## [Zitierter Abschnitt]
Ich habe das Programm inzwischen so verändert, daß die Clienten die Lags kaum noch spüren. Allerdings treten die Lags trotzdem auf und das kann zu Problemen bei der Synchronisation führen wenn die Clienten nicht wissen, welches die Tatsächliche Position des jeweils anderen Schiffes ist.

Falls jemand sich selbst von den Lags überzeugen will muß er das Serverprogramm starten und das Clientprogramm auf seine eigene IP abgleichen. Die Lags lassen sich sehr gut verfolgen, wenn man das Clientprogramm 2x in zwei verschiedenen Appletviewern ausführt.

Wäre echt super wenn mir jemand helfen könnte. 

P.S.: Die Steuerung hakt momentan etwas. Ich habe sie zu Verständniszwecken etwas vereinfacht.


----------



## schalentier (14. Apr 2007)

Ich will dir ja net die gute Laune verderben, aber so wird das nix.

## [Datensätze]
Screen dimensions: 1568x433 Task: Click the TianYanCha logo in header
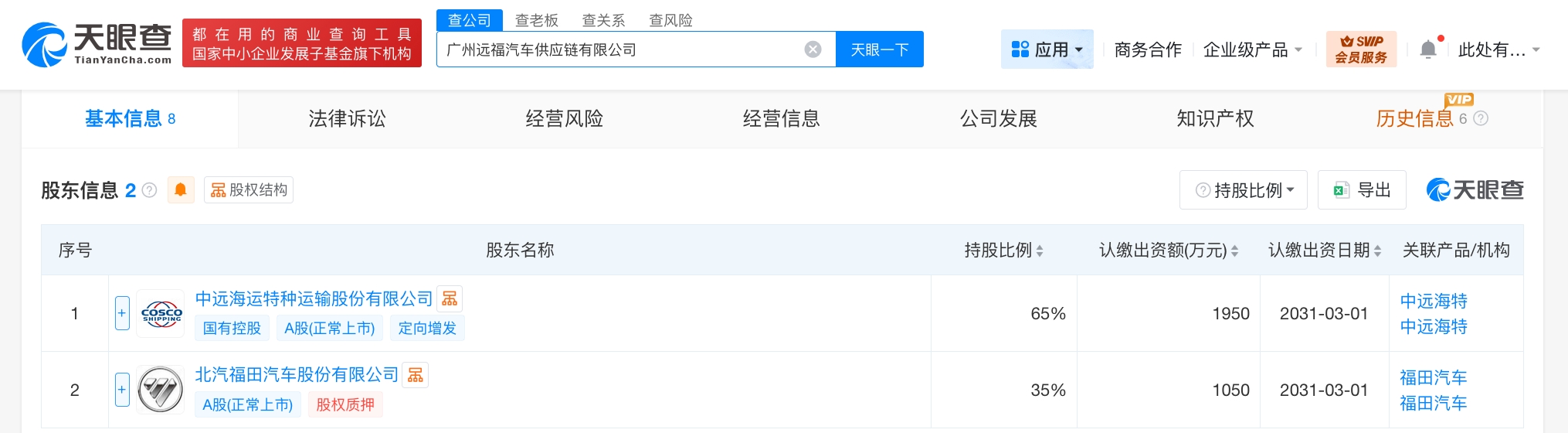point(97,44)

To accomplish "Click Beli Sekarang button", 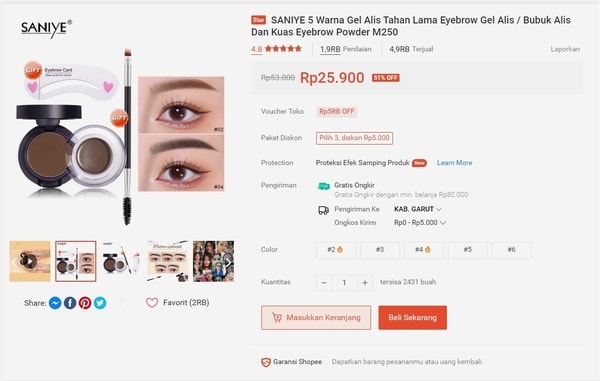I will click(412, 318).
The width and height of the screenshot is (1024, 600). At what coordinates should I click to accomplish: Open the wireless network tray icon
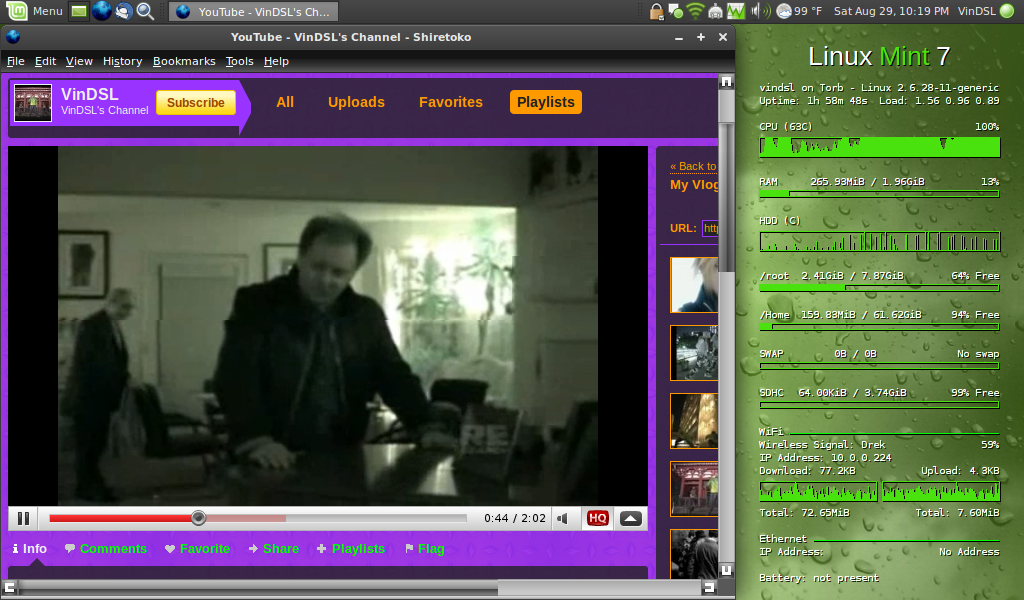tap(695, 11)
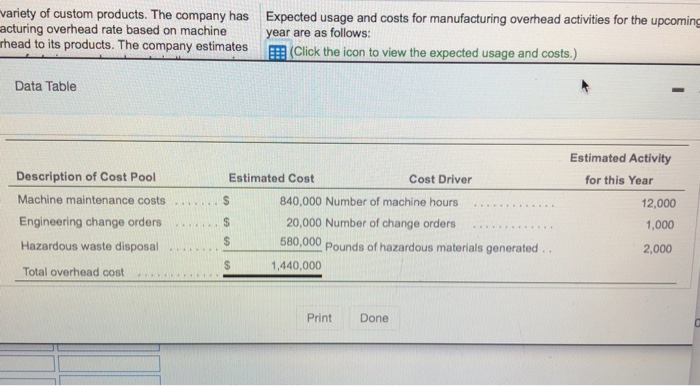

## [Aufgabenliste]
1. Überträgst du den Teil der Datensätze, der mit der Zeile beginnt, die „The width and“ enthält, und mit dem Ende der Datensätze schließt, in eine Markdown-Tabelle mit den Spalten „Nr.“ und „Zeile“? Beide Enden gehören dazu, Leerzeilen und Bilder bleiben weg.
2. Wie geht der Forumsbeitrag über die Lags im Server- und Clientprogramm weiter? Führe ihn nach dem letzten gezeigten Satz fort.

## [Antworten]
1.
| Nr. | Zeile |
|---|---|
| 1 | The width and height of the screenshot is (1024, 600). At what coordinates should I click to accomplish: Open the wireless network tray icon |
| 2 | tap(695, 11) |

2.
Hier hab ich vor ner Weile schonmal was bzgl. Spieleprogrammierung gepostet: http://www.java-forum.org/de/viewtopic.php?t=46295&highlight=

In deinem Client-Loop sind 2 sleeps? Wozu? Is doch klar, dass dann irgendwann alles Out-Of-Sync laeuft... das muss weg!

Du hast ein Netzwerk. Das lagt _immer_, denn die Packete brauchen nunmal ein paar Millisekunden von A nach B.

Wozu brauchst du in deinem Fall einen Server? Der ist ueblicherweise dazu da, um die Logik, die Physik, etc zu berechnen und die neuen Positionen von Objekten der Welt an die Clients zu verteilen. Bei dir macht er nix anderes als von A zu empfangen und an B weiterzuleiten. Also koennte A auch direkt an B senden. Damit hast du den Zeitverlust im Netzwerk schonmal halbiert.

Am Rande: Du machst dir im Server 2 Threads, mit 2 Innerclasses, die nahezu gleich sind. Das sollte auf jedenfall zu einer Klasse werden, von der du dir mehrere Instanzen erzeugst. Merke: DRY!! (Dont repeat yourself).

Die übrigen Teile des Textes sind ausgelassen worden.